- _Problem_: Copy only the lines from the one with "This screenshot has height=868, width=937." through the end of the records, exactly as they stand. No pictures belong in the copy.

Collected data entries
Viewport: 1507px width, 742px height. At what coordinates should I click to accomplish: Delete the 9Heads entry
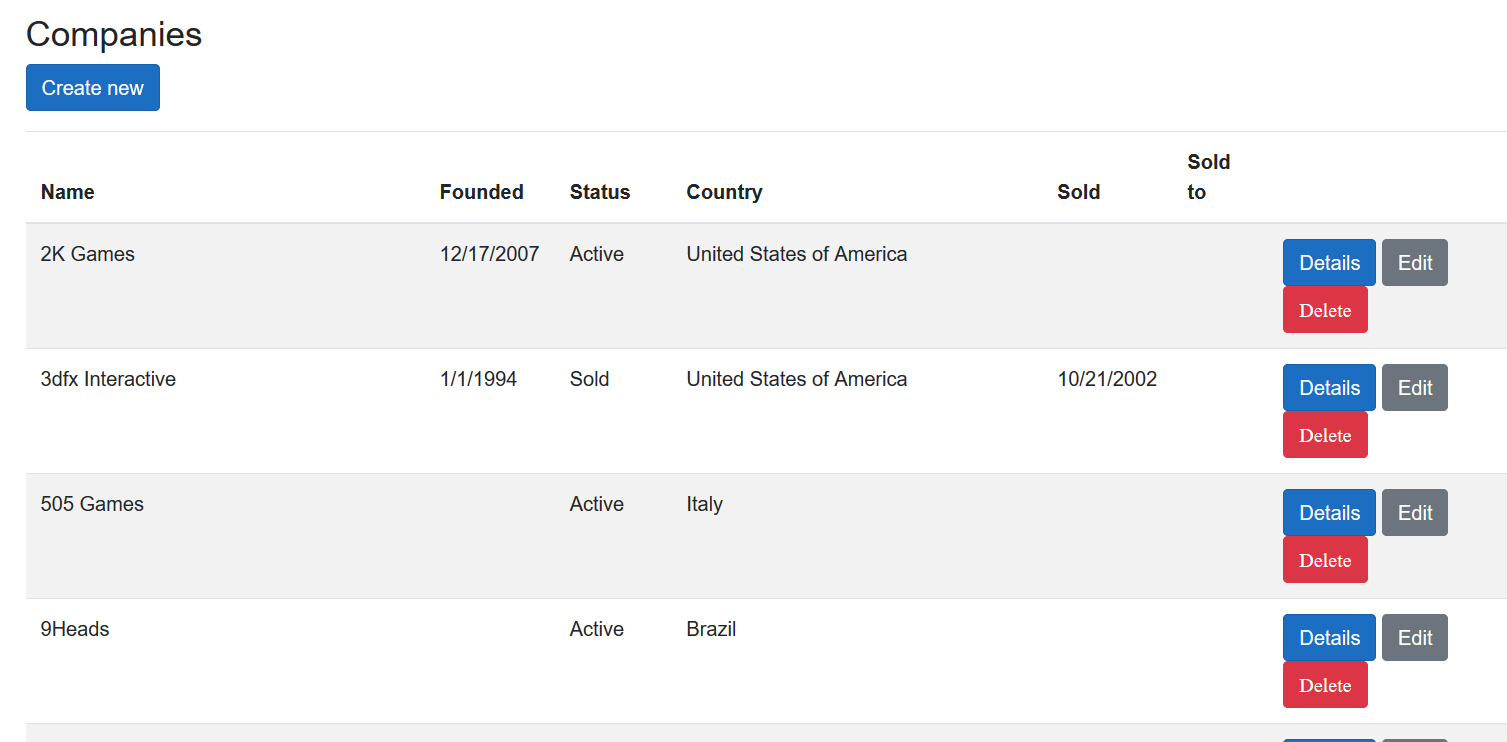click(1324, 685)
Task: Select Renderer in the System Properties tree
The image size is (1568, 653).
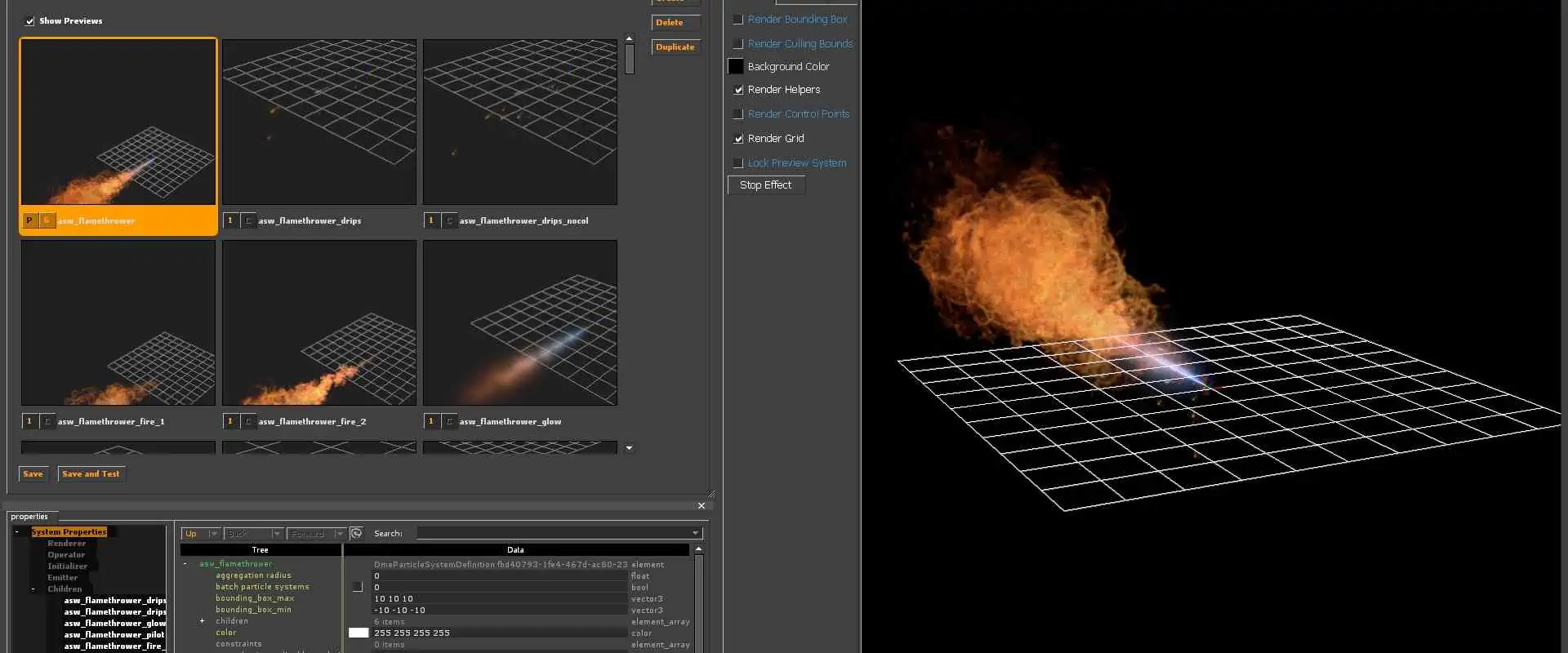Action: (66, 544)
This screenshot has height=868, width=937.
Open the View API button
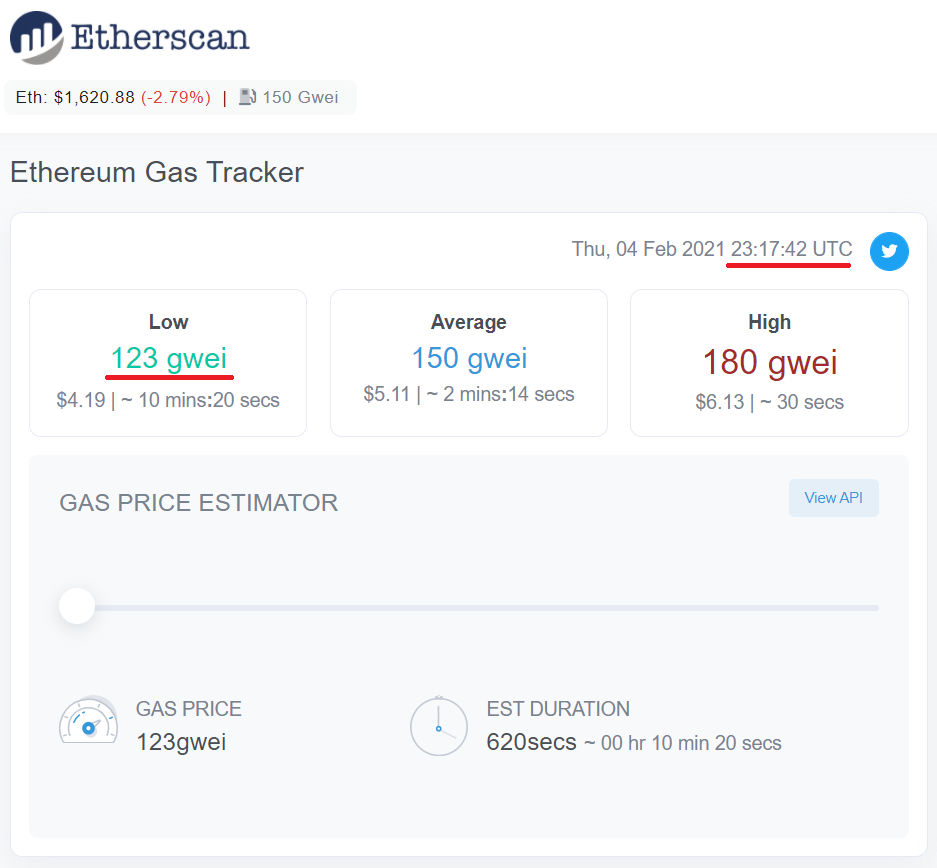833,498
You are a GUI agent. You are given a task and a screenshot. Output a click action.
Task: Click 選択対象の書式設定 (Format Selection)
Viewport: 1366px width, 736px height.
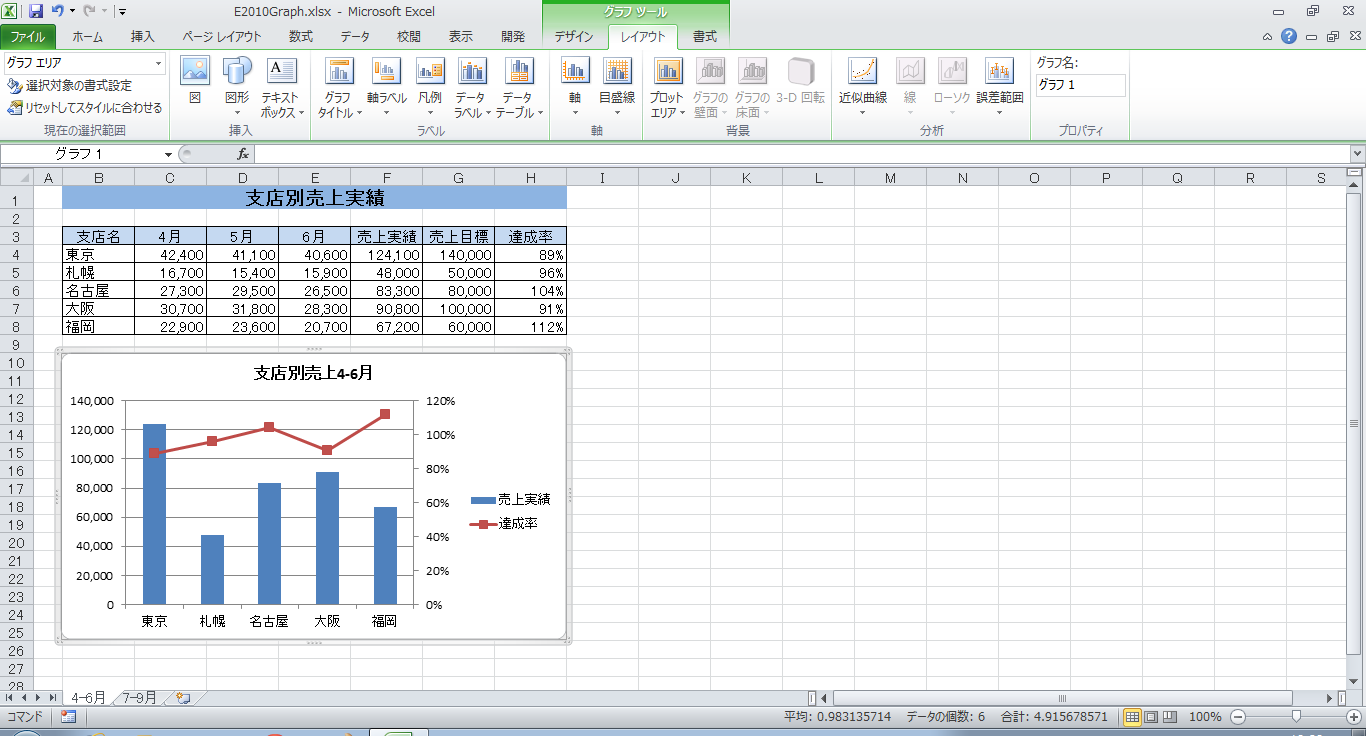click(x=70, y=86)
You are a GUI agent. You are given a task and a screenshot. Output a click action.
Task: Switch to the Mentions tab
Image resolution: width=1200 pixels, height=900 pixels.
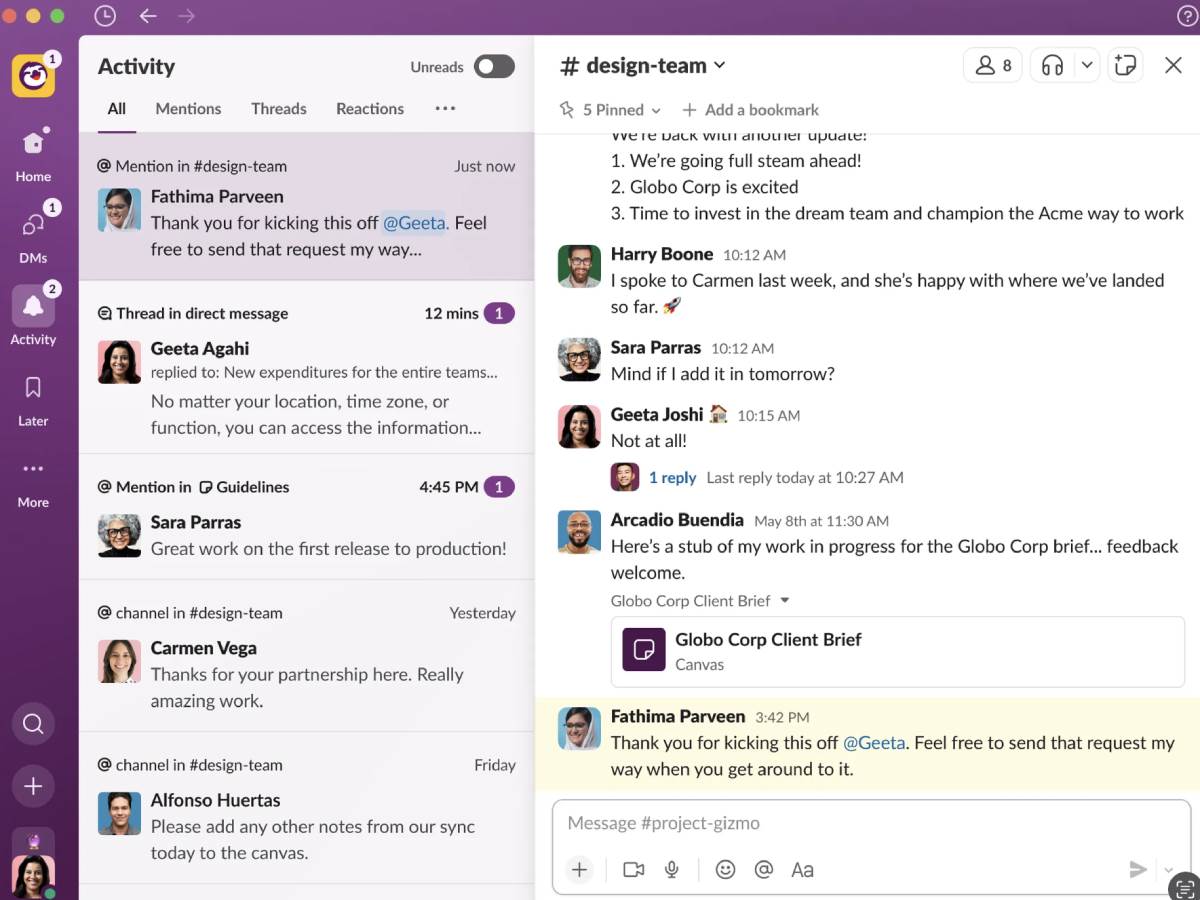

- _Finished exercise_:
This screenshot has height=868, width=937.
Open the View API button
833,498
You are a GUI agent. You are given a task and a screenshot. Output a click action.
Task: Click 選択対象の書式設定 (Format Selection)
Viewport: 1366px width, 736px height.
click(x=70, y=86)
You are a GUI agent. You are given a task and a screenshot. Output a click action.
Task: Switch to the Mentions tab
Image resolution: width=1200 pixels, height=900 pixels.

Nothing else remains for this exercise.